Aissata at her booth during NY NOW™
Cooperative Djiguiyaso, based in Bamako, Mali, was founded by Aissata Namoko, a woman whose business background assisted in the cooperative’s objective to target poverty issues in the community. Since 1994, they have helped women transition to the workplace, established a crochet workshop and created high quality products made of local cotton. From 2008 to 2013, through its West African Cotton Improvement Program, Aid to Artisans assisted over 20 artisans enterprises including Cooperative Djiguyaso. Recently, ATA sat down with Aissata to talk more about her work and the artisans of Cooperative Djiguiyaso.
1.) Can you tell us a little about your background? For example, where you are from, education and/or job experience?
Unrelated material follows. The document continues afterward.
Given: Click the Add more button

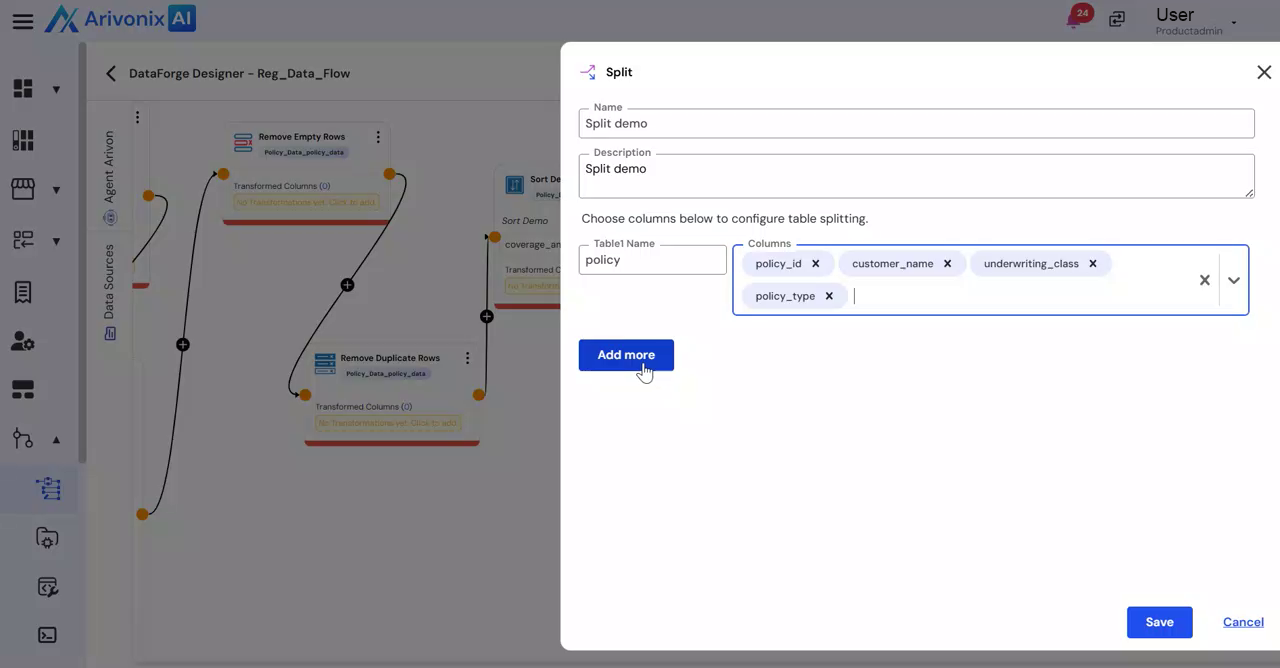Looking at the screenshot, I should (626, 355).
Did that have any effect on the work you do now?
I am originally from Mali but I was born in 1956 in Bobo Dioulasso, Burkina Faso because my father had immigrated there and worked as an accountant in a bank. My mother was a great seamstress whose skills were in crocheting, hand embroidery, and using sewing machines. Since I was small, I loved to sit next to my mother and watch her sew. She taught me a lot about sewing, which left a positive impact on the work I’m doing now. I have not been to a sewing school. I have a bachelor’s degree in accounting worked for 10 years at the National Directorate of Cooperatives in Bamako.
2.) What led you to work with women artisans and start Cooperative Djiguiyaso? Please tell us more about the types of products Cooperative Djiguiyaso produces.
After working for 10 years, I left the public function to create a cottage industry. The cooperative was created by a dozen women artisans who were unemployed and whose businesses did not work. The beginning was very difficult for us. I wanted to fight against the poverty of women, improve their technical skills in design and their level of expertise for professional social integration of women and finally, improve the economic situation of women by participating in regional and national fairs. The Djiguiyaso Cooperative used raw material 100% cotton from Mali that were developed into products like tablecloths, table runners, indigo design cushions, curtains and indigo shirts.
Pillows from Cooperative Djiguiyaso
3.) How many women is Cooperative Djiguiyaso training currently?
There are 110 women in the Cooperative.
4.) What do you believe your biggest accomplishment has been so far?
Our greatest achievements are receiving Le Salon International de L Artisanat de Ouagadougou ( creative award in 2008 and UNESCO Award of Excellence for our products as well as the creation of a center in 2010 in Bamako that which provides training in cutting and sewing, natural dyeing (indigo and bogolan) in traditional spinning cotton and hand wheel techniques. Additionally, it’s been a great accomplishment to be able to work with courageous women artisans who are dedicated to the well-being of Djiguiyaso.
5.) How has working with Aid to Artisans benefited Cooperative Djiguiyaso and you personally?
Working with Aid to Artisans has been very beneficial for Djiguiyaso Cooperative. We artisans needed this program for our enterprises. The design innovation taught during the 5 year ATA program called WACIP allowed Djiguiyaso to make unique, high-end handmade products so sophisticated that it reached the international markets in the US and the EU. It is because of ATA’s design intervention during the WACIP project that our products won the UNESCO Excellence Award and that Djiguiyaso received the SIAO prize for Creativity. Thank you to the WACIP-ATA team for their support. Personally, this program has allowed me to be even more motivated to work and to fulfill my dream of creating a successful craft business in textiles.
Pillows from Cooperative Djiguiyaso
6.) How was your experience at Artisan Resource at NY NOW? Do you feel partnering with Aid to Artisans helped you with the process?
In New York, I found that Djiguiyaso was a large company with its high-end products to meet new buyers. Djiguiyaso was equipped for this experience because the WACIP-ATA project prepared us by participating several times in SIAO Burkina. The experience provided many meetings with buyers.
7.) Where do you see Cooperative Djiguiyaso in 5 years?
In 5 years, I see Djiguiyaso with very large orders in the USA and creating a large production unit with 1000 women artisans in jobs for cutting and sewing, jobs for natural dye (indigo bogolan) and jobs for traditional spinning. I see that the cooperative no longer paying rent and having its own building to house the training center.